Oppure  rivedo il triste e insensato progetto comunale del 2020 per lo spostamento del Municipio alla ex-Ticosa, solo dall’altra parte della città, in modo da lasciare l’area di Palazzo Cernezzi disponibile ad operazioni di altra natura.

Spostare altrove edifici che costituiscono funzioni urbane vitali e di servizio alla comunità, svuota la città del suo senso perenne di luogo dell’incontro e dello scambio collettivo.

Una città che svende la sua identità pubblica è destinata a perdere la sua identità sociale, a trasformarsi in un grande centro commerciale, a diventare il fantasma di se stessa.

Le scuole superiori sono da sempre un valore storico e sociale di nostri centri urbani, ed è nella città che portano ogni giorno vita, identità civile dei giovani, ricchezza vitale nella loro formazione di cittadini, continuità di relazioni urbane.

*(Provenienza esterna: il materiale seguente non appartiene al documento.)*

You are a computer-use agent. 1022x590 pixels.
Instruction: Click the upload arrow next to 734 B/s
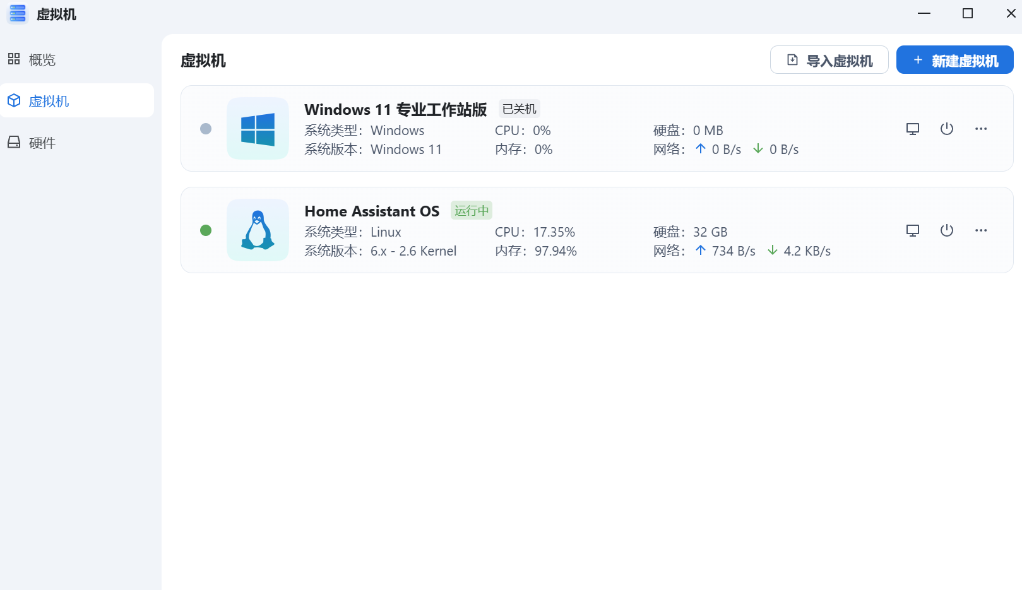pyautogui.click(x=701, y=250)

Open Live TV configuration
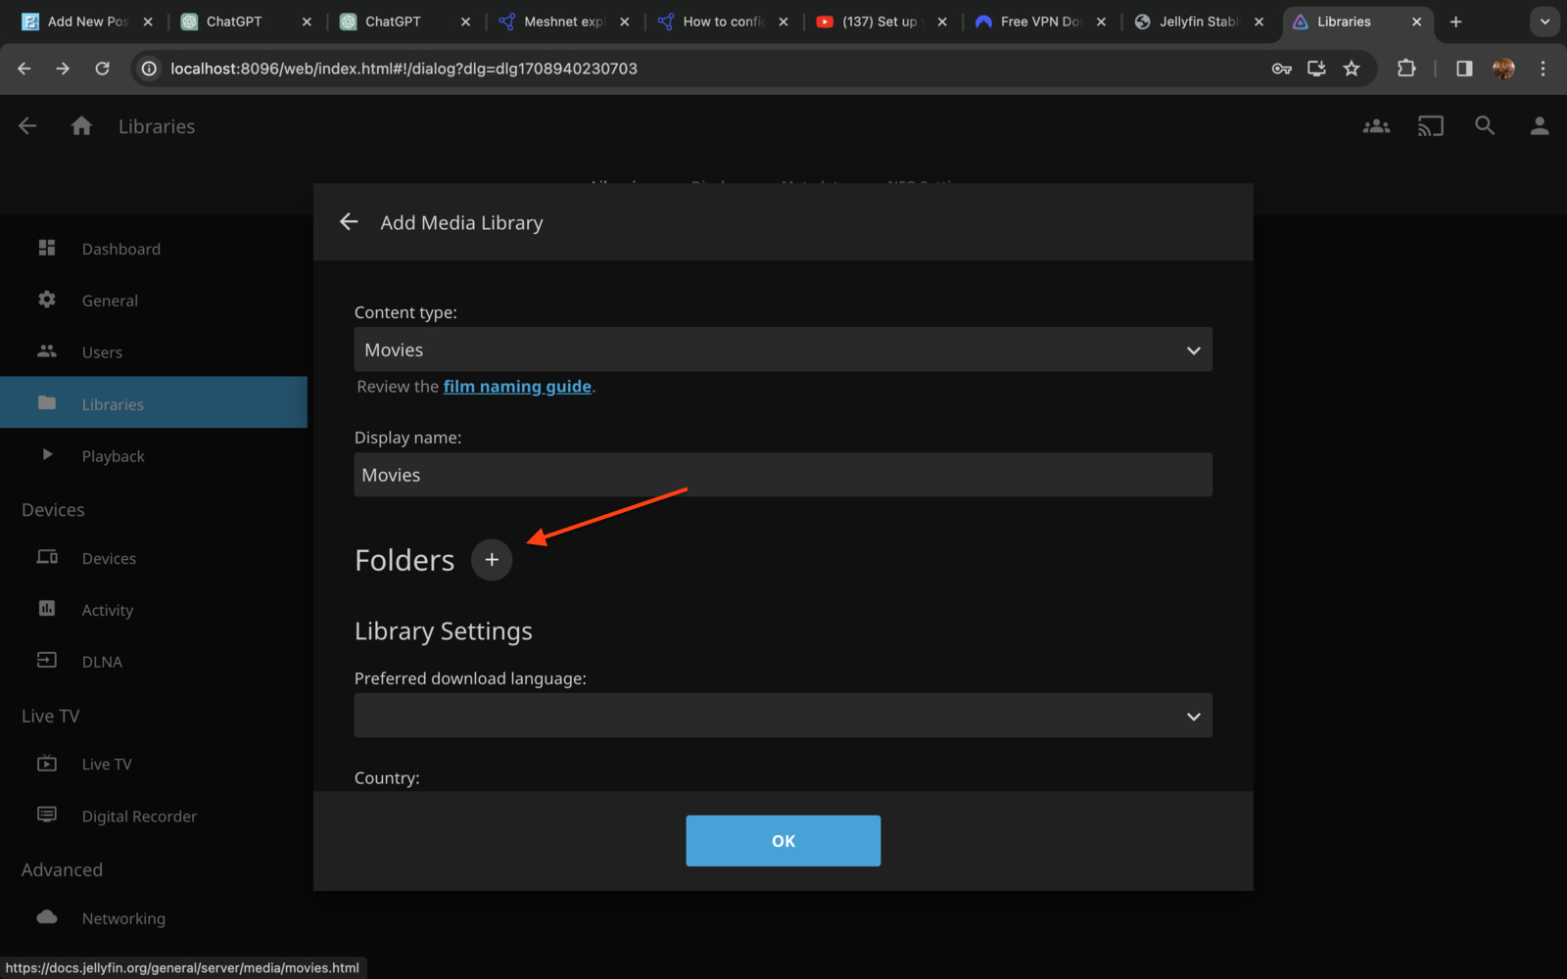pos(106,764)
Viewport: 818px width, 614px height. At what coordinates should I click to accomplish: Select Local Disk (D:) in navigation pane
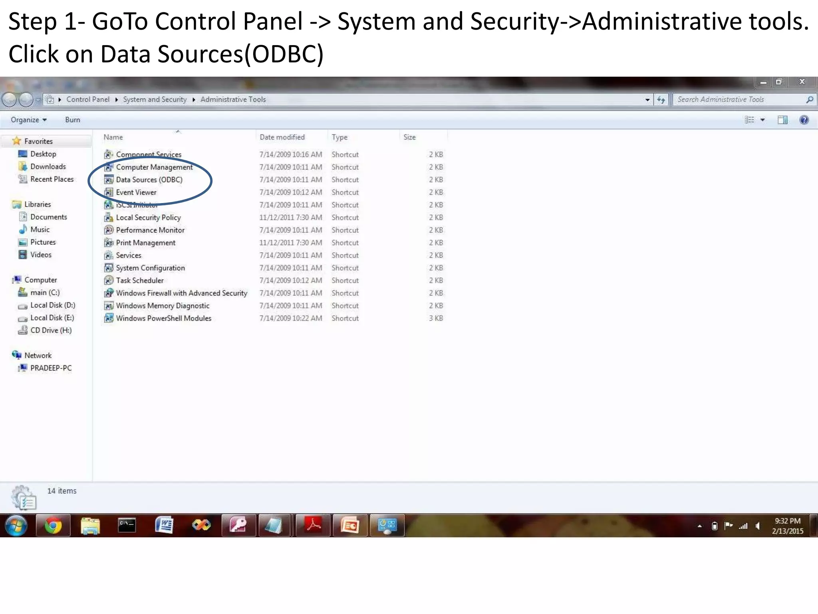(52, 305)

Sono una presenza importante e integrata nella vita cittadina, sono parte di un tessuto civile e empatico che rende forte l’identità civica delle città e dei suoi abitanti.

Ed è proprio quello che è in questo tempo incerto è sempre più necessario, in una società che ha messo al primo posto l’individualismo e la separazione delle persone dalla loro comunità, da quella CIVITAS che noi invece riteniamo ancora essere la ragione profonda della nostra società civile.

Il decentramento degli Istituti Superiori è un programma insulso, costoso e con evidenti future conseguenze sull’assetto sociale della città. COMO CITTÀ PUBBLICA è ciò che va mantenuto e arricchito, ma non sembrano comprenderlo gli eletti che dovrebbero occuparsi di migliorare la qualità della vita cittadina.

Sembra proprio che Como sia sotto un maleficio politico-amministrativo che perdura e continua a creare danni, senza che nessuno si opponga a questo incantesimo senza futuro.